How to Set a Password for iPhone & iPad

LockPasswords provide a way to keep information private or, in the case of parents, keep kids out of technology when they’re unsupervised. Both the iPad and iPhone can be locked with a passcode that requires entry before the device will function. This means that as a parent you control when children have access to the family iPad; even if they did sneak it into their room in hopes of a bedtime Agnry Birds session. Much like the passcode that can be set to enable Restrictions and parental controls on the iPad, this code is a key to maintaining control of the technology of your home.


How to Set a Passcode:

1. From the home screen of your iPad or iPhone, touch the “Settings” icon.
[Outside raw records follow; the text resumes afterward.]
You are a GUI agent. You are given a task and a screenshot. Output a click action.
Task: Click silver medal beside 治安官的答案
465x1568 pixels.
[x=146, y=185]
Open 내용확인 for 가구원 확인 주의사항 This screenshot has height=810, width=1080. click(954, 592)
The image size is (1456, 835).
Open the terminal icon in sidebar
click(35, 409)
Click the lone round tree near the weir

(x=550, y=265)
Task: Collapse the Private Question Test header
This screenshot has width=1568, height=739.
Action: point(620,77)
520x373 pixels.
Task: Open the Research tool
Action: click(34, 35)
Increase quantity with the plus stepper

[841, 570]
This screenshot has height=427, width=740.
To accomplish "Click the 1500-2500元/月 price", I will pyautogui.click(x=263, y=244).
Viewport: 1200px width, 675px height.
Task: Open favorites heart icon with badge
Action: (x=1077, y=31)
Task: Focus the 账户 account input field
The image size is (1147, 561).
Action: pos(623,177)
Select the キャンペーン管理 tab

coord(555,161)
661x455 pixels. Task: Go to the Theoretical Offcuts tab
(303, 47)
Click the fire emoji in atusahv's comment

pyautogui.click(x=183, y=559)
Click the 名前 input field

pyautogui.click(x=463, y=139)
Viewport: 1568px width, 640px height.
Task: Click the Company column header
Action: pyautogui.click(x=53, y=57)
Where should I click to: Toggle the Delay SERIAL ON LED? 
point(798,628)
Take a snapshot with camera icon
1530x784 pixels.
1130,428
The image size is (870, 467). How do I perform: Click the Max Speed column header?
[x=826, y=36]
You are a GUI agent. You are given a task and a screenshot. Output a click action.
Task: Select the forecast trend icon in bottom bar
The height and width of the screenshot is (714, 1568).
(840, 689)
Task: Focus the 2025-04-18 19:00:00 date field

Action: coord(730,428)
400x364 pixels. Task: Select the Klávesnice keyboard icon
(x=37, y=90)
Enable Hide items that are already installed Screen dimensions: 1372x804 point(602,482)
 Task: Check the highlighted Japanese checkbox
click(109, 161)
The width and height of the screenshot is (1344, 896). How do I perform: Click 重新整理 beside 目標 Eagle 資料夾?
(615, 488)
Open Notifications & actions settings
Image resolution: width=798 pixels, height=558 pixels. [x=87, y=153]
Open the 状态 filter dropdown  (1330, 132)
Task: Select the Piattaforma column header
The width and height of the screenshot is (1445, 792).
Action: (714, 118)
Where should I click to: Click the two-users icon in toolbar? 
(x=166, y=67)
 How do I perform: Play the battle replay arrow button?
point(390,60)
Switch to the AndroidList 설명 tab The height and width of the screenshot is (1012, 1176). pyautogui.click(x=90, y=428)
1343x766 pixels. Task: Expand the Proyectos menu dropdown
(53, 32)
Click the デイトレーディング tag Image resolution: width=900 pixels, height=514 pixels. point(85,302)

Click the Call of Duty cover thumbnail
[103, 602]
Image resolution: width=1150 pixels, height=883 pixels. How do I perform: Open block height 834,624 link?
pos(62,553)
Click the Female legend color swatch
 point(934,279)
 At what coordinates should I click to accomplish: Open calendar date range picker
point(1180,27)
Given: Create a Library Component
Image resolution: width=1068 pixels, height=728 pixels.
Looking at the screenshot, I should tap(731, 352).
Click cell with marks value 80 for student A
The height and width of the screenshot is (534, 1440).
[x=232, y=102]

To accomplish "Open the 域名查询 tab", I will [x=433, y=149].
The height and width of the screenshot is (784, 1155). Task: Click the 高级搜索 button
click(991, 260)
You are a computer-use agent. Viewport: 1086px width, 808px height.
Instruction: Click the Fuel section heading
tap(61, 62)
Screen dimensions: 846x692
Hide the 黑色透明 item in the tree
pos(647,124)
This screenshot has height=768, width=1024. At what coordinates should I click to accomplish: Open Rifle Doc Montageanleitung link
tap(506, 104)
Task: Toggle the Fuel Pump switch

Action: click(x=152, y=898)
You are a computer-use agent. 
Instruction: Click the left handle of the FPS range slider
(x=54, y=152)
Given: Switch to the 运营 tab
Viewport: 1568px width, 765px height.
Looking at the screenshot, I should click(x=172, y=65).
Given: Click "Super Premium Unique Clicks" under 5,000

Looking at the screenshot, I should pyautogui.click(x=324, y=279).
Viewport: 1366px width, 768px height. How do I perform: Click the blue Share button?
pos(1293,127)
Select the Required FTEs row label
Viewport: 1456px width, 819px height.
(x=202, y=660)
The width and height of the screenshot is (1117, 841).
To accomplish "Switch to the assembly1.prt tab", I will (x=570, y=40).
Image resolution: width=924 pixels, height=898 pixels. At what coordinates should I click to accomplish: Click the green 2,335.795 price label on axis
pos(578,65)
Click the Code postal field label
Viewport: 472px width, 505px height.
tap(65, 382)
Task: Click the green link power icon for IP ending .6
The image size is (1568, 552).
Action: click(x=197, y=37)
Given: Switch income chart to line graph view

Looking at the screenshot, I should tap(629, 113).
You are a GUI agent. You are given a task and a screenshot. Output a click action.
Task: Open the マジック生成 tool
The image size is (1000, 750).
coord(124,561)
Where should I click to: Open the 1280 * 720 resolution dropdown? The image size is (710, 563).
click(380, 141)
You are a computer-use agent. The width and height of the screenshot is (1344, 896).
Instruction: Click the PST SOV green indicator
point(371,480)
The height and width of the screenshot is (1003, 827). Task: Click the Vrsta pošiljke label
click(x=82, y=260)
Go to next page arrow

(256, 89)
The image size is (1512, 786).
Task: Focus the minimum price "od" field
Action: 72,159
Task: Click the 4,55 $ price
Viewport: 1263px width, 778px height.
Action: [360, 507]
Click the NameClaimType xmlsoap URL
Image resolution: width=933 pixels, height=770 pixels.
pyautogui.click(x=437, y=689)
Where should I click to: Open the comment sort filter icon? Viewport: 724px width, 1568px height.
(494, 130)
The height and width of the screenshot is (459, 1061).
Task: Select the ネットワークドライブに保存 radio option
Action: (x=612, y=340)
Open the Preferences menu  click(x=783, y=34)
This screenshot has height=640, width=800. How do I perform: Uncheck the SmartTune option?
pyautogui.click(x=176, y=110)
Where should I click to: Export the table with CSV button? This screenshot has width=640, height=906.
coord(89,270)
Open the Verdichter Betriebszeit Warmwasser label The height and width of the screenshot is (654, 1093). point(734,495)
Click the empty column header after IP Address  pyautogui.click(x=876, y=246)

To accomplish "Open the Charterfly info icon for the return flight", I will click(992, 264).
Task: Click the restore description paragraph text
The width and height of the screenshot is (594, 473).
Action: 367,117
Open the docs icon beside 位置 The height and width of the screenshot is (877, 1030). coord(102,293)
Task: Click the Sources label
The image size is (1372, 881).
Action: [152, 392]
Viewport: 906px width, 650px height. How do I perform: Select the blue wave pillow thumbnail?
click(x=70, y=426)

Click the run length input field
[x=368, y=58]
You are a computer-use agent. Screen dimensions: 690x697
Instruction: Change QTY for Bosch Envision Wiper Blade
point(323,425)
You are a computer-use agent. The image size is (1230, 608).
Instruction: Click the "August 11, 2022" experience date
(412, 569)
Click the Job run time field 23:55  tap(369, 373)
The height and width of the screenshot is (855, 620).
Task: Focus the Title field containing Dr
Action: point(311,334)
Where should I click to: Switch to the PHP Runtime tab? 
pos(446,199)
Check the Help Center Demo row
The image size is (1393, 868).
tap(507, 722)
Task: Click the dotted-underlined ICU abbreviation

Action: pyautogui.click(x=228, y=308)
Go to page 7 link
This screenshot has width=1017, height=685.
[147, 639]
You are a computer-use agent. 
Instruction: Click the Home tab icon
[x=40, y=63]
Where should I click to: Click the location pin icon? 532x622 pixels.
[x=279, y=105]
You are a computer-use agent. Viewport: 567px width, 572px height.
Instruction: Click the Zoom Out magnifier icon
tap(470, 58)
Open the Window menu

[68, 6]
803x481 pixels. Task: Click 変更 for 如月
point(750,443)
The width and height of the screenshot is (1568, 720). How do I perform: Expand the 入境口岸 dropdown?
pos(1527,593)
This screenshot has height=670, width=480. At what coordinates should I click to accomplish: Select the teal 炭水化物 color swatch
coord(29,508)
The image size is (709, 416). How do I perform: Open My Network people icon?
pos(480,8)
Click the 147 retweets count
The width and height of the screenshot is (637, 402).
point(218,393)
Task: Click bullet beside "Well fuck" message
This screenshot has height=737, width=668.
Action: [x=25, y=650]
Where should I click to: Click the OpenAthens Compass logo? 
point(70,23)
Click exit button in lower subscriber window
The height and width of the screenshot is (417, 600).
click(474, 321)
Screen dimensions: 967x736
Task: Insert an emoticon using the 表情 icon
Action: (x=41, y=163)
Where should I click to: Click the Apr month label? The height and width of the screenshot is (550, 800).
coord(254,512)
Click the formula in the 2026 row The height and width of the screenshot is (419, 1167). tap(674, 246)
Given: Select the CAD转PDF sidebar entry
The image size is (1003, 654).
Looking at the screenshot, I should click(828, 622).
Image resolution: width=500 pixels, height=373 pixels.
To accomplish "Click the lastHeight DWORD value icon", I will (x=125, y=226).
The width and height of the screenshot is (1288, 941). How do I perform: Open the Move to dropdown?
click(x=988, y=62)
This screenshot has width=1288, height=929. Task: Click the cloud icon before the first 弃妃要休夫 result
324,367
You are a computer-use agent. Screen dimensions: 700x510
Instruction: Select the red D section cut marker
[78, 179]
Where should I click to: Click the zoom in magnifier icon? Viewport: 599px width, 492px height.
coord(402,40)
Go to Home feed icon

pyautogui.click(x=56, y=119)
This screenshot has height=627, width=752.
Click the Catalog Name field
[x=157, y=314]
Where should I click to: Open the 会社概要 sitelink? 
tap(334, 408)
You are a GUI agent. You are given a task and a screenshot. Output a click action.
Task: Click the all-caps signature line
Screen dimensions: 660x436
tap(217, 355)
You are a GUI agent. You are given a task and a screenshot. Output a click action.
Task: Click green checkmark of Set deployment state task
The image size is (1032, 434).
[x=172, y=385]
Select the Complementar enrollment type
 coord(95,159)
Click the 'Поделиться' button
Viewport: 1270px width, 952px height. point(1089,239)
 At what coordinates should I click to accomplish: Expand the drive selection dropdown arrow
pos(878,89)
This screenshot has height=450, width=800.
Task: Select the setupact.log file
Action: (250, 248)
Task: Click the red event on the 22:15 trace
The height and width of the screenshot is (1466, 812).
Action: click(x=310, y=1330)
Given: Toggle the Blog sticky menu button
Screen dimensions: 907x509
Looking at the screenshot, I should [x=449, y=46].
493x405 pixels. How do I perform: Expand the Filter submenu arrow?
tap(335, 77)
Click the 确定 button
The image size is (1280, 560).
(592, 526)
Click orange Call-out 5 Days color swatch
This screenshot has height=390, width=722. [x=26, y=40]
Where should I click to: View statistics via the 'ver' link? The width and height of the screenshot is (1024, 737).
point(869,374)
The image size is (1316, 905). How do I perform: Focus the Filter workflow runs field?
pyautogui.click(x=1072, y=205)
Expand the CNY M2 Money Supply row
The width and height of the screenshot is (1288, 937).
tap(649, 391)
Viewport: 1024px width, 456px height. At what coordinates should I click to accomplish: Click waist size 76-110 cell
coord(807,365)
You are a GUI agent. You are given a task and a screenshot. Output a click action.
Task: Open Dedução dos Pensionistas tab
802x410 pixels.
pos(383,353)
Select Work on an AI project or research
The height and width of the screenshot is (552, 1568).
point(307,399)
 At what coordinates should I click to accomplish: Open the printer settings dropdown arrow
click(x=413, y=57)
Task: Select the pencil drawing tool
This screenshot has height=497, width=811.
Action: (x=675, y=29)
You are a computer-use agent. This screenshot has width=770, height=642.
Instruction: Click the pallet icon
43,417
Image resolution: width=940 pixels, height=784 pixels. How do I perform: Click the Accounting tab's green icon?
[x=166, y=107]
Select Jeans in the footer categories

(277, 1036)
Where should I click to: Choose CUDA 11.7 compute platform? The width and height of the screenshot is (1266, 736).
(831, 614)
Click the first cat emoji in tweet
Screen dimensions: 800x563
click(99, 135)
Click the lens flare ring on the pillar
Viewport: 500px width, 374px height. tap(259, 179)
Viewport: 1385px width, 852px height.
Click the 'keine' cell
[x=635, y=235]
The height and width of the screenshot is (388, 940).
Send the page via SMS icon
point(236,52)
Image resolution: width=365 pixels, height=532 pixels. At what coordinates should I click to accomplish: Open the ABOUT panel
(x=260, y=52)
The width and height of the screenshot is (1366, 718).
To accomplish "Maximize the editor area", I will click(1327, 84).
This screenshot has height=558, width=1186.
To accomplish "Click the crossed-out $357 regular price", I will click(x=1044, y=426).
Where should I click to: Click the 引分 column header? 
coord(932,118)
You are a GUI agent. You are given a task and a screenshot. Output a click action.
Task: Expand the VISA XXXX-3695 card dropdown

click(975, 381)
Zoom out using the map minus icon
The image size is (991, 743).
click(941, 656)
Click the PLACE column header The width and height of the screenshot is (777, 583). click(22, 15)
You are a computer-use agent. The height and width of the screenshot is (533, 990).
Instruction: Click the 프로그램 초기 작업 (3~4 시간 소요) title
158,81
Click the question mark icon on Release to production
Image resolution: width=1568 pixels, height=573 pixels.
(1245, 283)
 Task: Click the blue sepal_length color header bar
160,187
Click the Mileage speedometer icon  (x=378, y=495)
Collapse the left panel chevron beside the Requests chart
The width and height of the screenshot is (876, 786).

2. Touch the “General” tab within “Settings”

3. Touch “Passcode Lock” on the right hand side of the screen, about halfway down the screen. If you don’t see if right off, keep scanning your options. It’s in there!

4. At this point, the iPad or iPhone will prompt you to enter a 4-digit passcode on a calculator-like screen. Enter the code you’d like and confirm the code on the second screen. Parents, listen up: 1-2-3-4 is a passcode that most children will try. So is your address and the last four digits of your telephone number. Get creative! But not too creative. You have to remember the passcode. And if you don’t, you’ll have to re-set your device entirely to re-access it. The moral of the story? Choose a passcode that you’ll remember, and your children will forget.

5. After the passcode has been entered twice, you’ll see several tabs for setting the passcode “sensitivity,” if you will.

  • ¬†“Require Passcode” lets you decide if the passcode is required as soon as the device is turned on, or only to access certain areas. If you’re trying to limit your child’s access to the iPad without your supervision or permission, “Immediately” will be your setting of choice.
  • “Change Passcode” allows you to change the code in case your little angels ever figure it out, or you simply fall in love with a new number.
  • “Turn Passcode Off” at the top of the screen turns off the passcode requirements and makes the device accessible without an Open Sesame.
  • “Erase Data” is a tricky feature on the iPad that will erase all of the stored data on the iPad when 10 unsuccessful passcode log-ins are made in a row. While I assume this feature is to deter thieves from gaining access to your info, I worry that teenagers trying to gain access to Angry Birds will definitely try 10 passcodes when Mom’s not home. Use this feature with care!

Remember, setting your iPhone or iPad passcode takes just a minute and will help you maintain the accessibility of portable technology in your home. Besides, if ever “because I said so!” isn’t working on the kids, just tell them¬† you forgot the passcode!